Abstract

Protein structure determination by solid-state NMR requires the measurement of many interatomic distances through dipole-dipole couplings. To obtain multiple long-range distance restraints rapidly and with high sensitivity, here we demonstrate a new ¹H-detected fast magic-angle-spinning NMR technique that yields many long distances in a two-dimensional (2D)-resolved fashion. The distances are measured up to ∼15 Å, with an accuracy of better than 10%, between ¹H and ¹⁹F, two nuclear spins that have the highest gyromagnetic ratios. Exogenous fluorines are sparsely introduced into the aromatic residues of the protein, which is perdeuterated and back-exchanged to give amide protons. This ¹H-¹⁹F distance experiment, termed 2D heteronuclear single-quantum coherence rotational-echo double-resonance (HSQC-REDOR), is demonstrated on the singly fluorinated model protein, GB1. We extracted 33 distances between 5-¹⁹F-Trp43 and backbone amide protons, using 2D spectral series that were measured in less than 3 days.

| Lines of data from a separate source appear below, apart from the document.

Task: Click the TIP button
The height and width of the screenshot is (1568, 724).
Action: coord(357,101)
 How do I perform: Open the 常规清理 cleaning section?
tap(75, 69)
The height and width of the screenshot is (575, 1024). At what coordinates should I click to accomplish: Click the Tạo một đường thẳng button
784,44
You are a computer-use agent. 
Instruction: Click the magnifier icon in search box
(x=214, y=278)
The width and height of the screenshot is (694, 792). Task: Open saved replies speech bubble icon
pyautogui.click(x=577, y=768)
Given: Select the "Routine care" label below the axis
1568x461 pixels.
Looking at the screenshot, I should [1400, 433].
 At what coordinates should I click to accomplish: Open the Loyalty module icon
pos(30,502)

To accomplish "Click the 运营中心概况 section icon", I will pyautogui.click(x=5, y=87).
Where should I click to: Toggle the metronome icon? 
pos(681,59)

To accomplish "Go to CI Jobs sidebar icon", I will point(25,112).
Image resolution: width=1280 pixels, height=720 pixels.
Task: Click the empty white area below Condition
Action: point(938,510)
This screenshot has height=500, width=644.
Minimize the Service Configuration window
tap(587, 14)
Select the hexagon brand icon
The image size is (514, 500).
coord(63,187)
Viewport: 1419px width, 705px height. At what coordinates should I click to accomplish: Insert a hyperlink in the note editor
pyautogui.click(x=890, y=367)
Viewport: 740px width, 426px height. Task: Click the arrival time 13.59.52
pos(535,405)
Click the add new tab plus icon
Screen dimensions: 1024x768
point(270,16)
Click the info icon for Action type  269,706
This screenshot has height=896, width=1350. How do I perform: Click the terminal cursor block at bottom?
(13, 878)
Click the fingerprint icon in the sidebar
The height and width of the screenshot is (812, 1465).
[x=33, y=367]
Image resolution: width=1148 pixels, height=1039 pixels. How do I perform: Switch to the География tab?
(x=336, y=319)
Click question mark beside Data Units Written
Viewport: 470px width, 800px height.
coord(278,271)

Combining these ¹H-¹⁹F distance restraints with ¹³C-¹⁹F distances and chemical shifts, we calculated a GB1 structure with a backbone root-mean-square deviation of 1.73 Å from the high-resolution structure. This ¹H-detected ¹H-¹⁹F distance technique promises to provide a highly efficient tool for constraining the three-dimensional structures of proteins and protein-ligand complexes, with not only precise and fast measurements but also access to truly long-range distances.